EXERCISE REQUIREMENTS
The answer must be an exact transcription of all the records below.

START GIVEN RECORDS

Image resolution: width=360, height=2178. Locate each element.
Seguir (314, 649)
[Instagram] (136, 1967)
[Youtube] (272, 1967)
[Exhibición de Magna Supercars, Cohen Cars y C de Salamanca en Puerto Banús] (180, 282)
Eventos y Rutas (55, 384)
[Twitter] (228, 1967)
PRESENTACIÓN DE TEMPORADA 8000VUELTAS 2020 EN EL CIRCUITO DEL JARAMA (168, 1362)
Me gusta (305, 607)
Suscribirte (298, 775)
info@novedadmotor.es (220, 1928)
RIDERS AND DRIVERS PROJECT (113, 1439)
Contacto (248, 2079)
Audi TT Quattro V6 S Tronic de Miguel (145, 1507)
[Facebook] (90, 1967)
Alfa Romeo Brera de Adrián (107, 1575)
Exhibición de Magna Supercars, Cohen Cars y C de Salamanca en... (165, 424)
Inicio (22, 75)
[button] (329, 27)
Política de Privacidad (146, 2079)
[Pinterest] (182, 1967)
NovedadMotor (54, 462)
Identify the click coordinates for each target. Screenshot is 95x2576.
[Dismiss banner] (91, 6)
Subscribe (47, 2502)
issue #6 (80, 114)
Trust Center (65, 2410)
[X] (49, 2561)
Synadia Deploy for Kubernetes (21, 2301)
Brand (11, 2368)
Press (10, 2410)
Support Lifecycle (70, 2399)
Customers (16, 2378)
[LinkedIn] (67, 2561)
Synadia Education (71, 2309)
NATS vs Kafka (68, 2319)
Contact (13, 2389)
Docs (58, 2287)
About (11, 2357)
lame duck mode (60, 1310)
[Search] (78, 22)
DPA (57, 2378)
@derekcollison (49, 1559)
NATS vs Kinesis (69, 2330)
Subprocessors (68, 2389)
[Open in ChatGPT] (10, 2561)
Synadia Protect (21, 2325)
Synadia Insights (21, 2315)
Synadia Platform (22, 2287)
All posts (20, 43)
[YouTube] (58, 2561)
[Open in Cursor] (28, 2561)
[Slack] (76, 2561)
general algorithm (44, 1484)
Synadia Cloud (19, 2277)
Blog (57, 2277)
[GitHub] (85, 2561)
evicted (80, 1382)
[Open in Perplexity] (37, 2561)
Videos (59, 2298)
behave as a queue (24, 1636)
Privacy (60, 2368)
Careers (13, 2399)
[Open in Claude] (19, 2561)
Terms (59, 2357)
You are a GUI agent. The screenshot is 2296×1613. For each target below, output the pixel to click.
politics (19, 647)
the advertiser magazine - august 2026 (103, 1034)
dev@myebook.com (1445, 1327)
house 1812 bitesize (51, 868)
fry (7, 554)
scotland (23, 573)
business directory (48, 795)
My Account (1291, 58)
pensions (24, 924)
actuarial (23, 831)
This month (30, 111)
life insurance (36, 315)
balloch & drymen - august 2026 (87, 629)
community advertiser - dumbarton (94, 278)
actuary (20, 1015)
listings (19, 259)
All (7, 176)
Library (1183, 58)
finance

END GIVEN RECORDS

WRITTEN REPLY
Image resolution: width=360, height=2178. Locate each element.
Seguir (314, 649)
[Instagram] (136, 1967)
[Youtube] (272, 1967)
[Exhibición de Magna Supercars, Cohen Cars y C de Salamanca en Puerto Banús] (180, 282)
Eventos y Rutas (55, 384)
[Twitter] (228, 1967)
PRESENTACIÓN DE TEMPORADA 8000VUELTAS 2020 EN EL CIRCUITO DEL JARAMA (168, 1362)
Me gusta (305, 607)
Suscribirte (298, 775)
info@novedadmotor.es (220, 1928)
RIDERS AND DRIVERS PROJECT (113, 1439)
Contacto (248, 2079)
Audi TT Quattro V6 S Tronic de Miguel (145, 1507)
[Facebook] (90, 1967)
Alfa Romeo Brera de Adrián (107, 1575)
Exhibición de Magna Supercars, Cohen Cars y C de Salamanca en... (165, 424)
Inicio (22, 75)
[button] (329, 27)
Política de Privacidad (146, 2079)
[Pinterest] (182, 1967)
NovedadMotor (54, 462)
Identify the click coordinates for each target. Screenshot is 95x2576.
[Dismiss banner] (91, 6)
Subscribe (47, 2502)
issue #6 (80, 114)
Trust Center (65, 2410)
[X] (49, 2561)
Synadia Deploy for Kubernetes (21, 2301)
Brand (11, 2368)
Press (10, 2410)
Support Lifecycle (70, 2399)
Customers (16, 2378)
[LinkedIn] (67, 2561)
Synadia Education (71, 2309)
NATS vs Kafka (68, 2319)
Contact (13, 2389)
Docs (58, 2287)
About (11, 2357)
lame duck mode (60, 1310)
[Search] (78, 22)
DPA (57, 2378)
@derekcollison (49, 1559)
NATS vs Kinesis (69, 2330)
Subprocessors (68, 2389)
[Open in ChatGPT] (10, 2561)
Synadia Protect (21, 2325)
Synadia Insights (21, 2315)
Synadia Platform (22, 2287)
All posts (20, 43)
[YouTube] (58, 2561)
[Open in Cursor] (28, 2561)
[Slack] (76, 2561)
general algorithm (44, 1484)
Synadia Cloud (19, 2277)
Blog (57, 2277)
[GitHub] (85, 2561)
evicted (80, 1382)
[Open in Perplexity] (37, 2561)
Videos (59, 2298)
behave as a queue (24, 1636)
Privacy (60, 2368)
Careers (13, 2399)
[Open in Claude] (19, 2561)
Terms (59, 2357)
You are a GUI agent. The screenshot is 2296×1613. For each target below, output the pixel to click.
politics (19, 647)
the advertiser magazine - august 2026 (103, 1034)
dev@myebook.com (1445, 1327)
house 1812 bitesize (51, 868)
fry (7, 554)
scotland (23, 573)
business directory (48, 795)
My Account (1291, 58)
pensions (24, 924)
actuarial (23, 831)
This month (30, 111)
life insurance (36, 315)
balloch & drymen - august 2026 (87, 629)
community advertiser - dumbarton (94, 278)
actuary (20, 1015)
listings (19, 259)
All (7, 176)
Library (1183, 58)
finance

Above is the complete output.